#### PROBLEM REQUIREMENTS
Below is a listing; print exactly its lines from the one containing "Instruction: Open the" down to the one containing "You are a computer-use agent. This", both inclusive, with every picture left out.
─── DATA FOR THIS EXERCISE
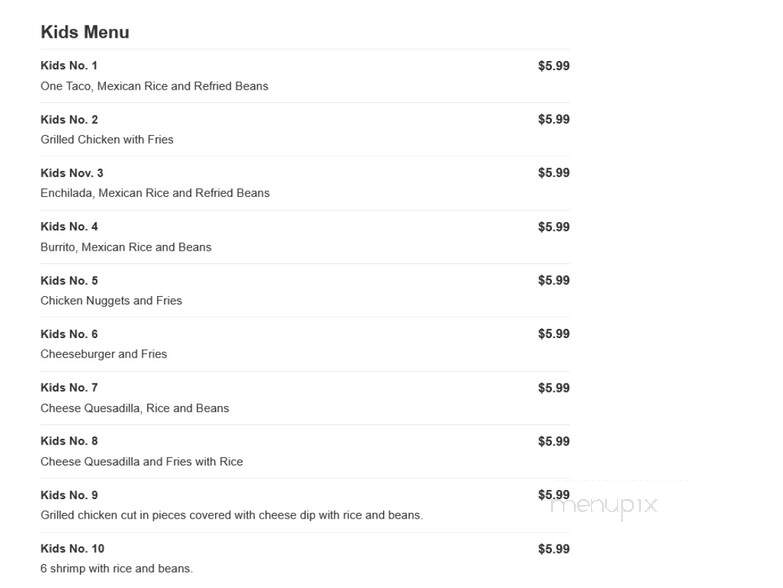Select the Kids No. 9 item title
783x588 pixels.
pos(69,495)
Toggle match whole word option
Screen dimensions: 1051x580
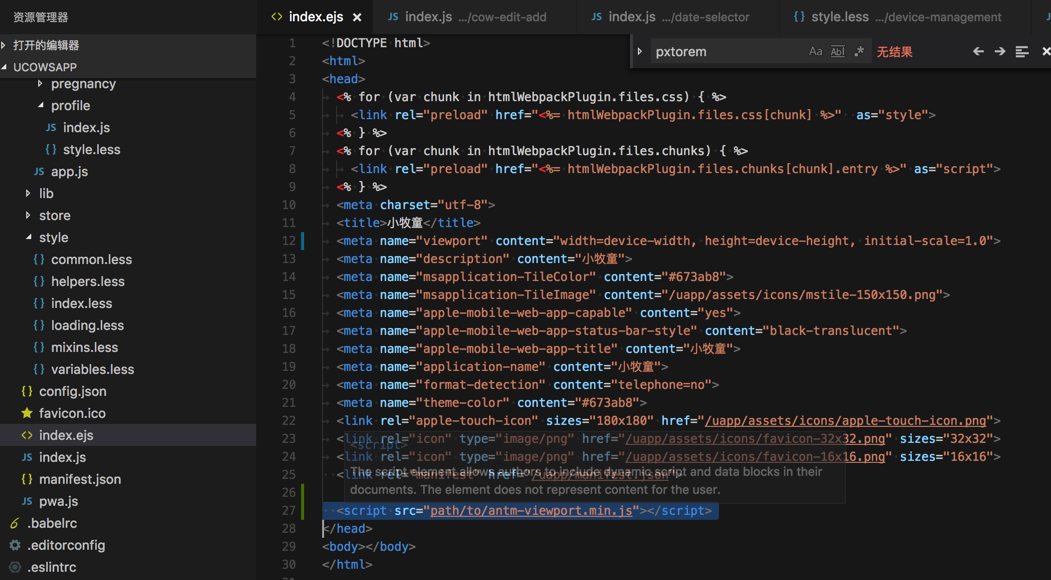837,52
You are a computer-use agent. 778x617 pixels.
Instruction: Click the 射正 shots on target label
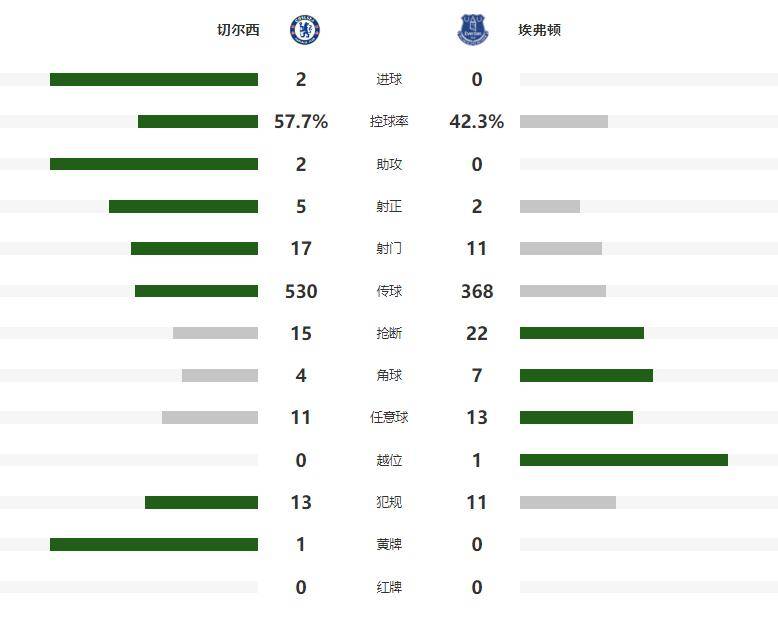(x=389, y=207)
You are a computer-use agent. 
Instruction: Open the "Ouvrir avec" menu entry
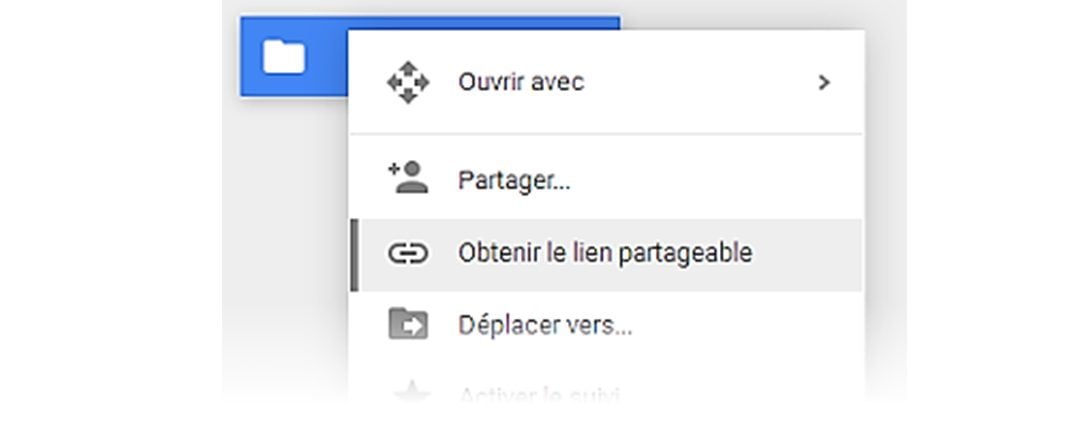point(520,83)
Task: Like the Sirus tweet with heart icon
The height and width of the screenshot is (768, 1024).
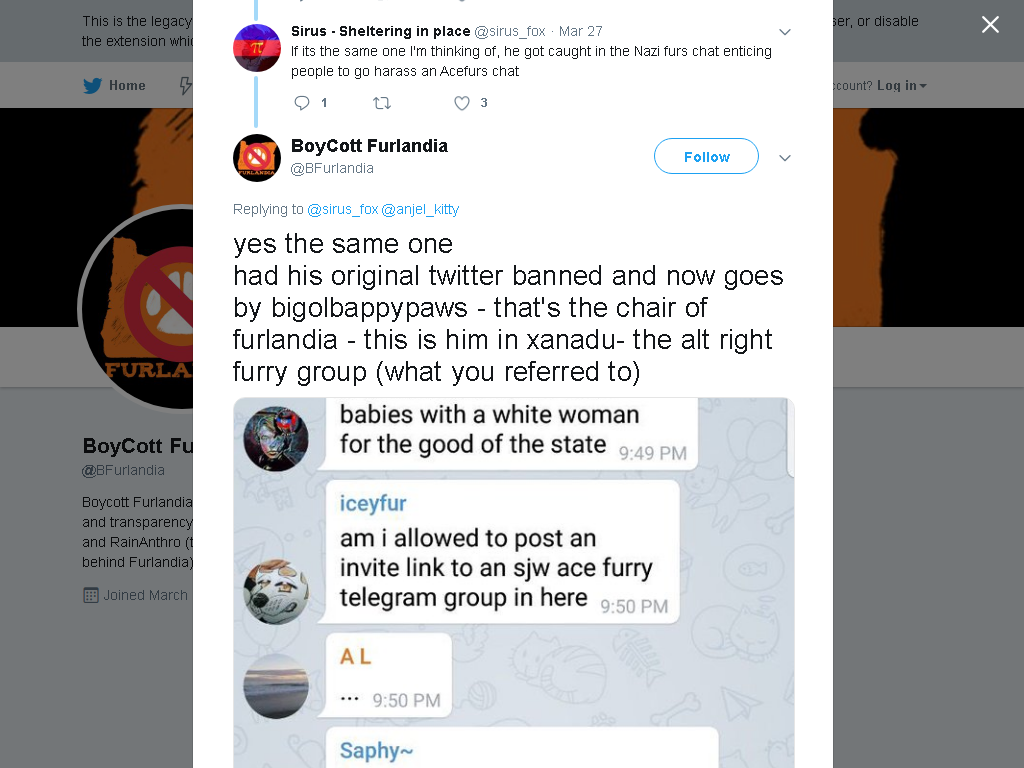Action: point(462,103)
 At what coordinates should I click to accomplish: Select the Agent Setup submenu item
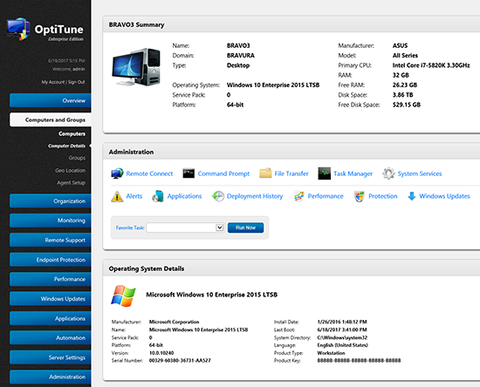tap(71, 183)
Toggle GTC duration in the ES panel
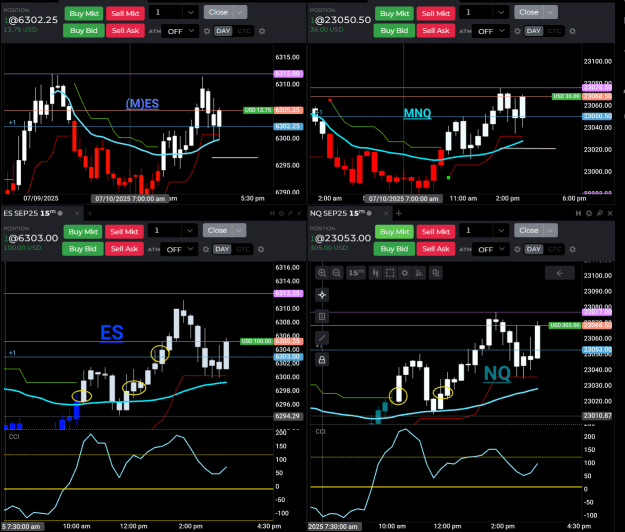 pyautogui.click(x=243, y=249)
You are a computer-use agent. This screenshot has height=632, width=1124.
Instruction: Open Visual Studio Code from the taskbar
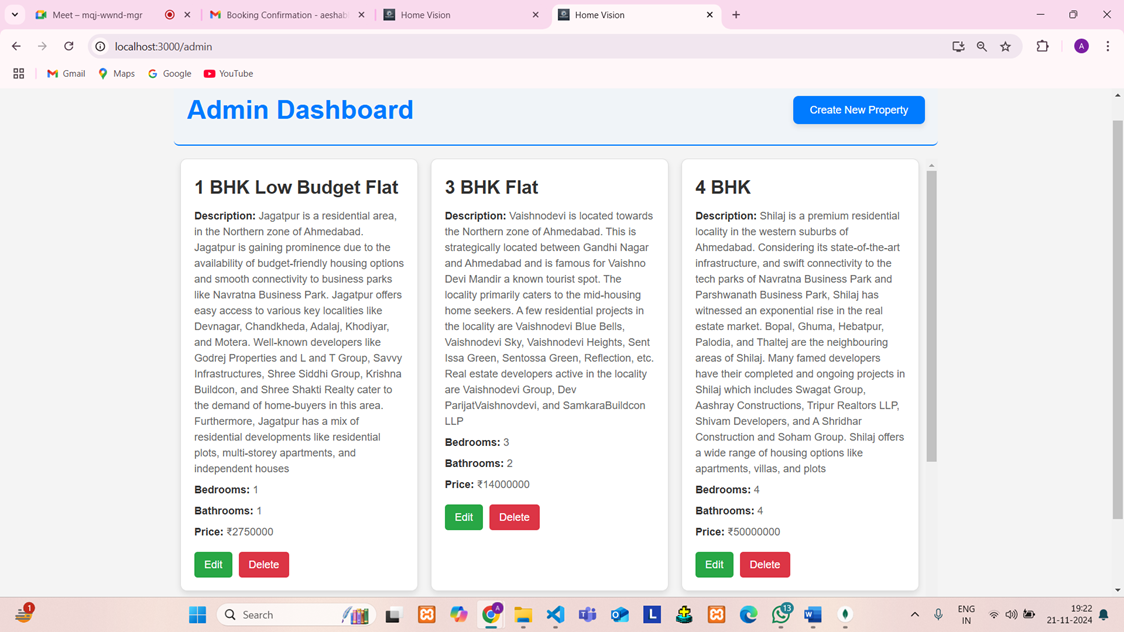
──────
#### SOLVED EXERCISE
Instruction: Open the "Ouvrir avec" menu entry
point(520,83)
Task: Like the Sirus tweet with heart icon
The height and width of the screenshot is (768, 1024).
Action: point(462,103)
 At what coordinates should I click to accomplish: Select the Agent Setup submenu item
tap(71, 183)
Toggle GTC duration in the ES panel
 pyautogui.click(x=243, y=249)
You are a computer-use agent. This screenshot has height=632, width=1124.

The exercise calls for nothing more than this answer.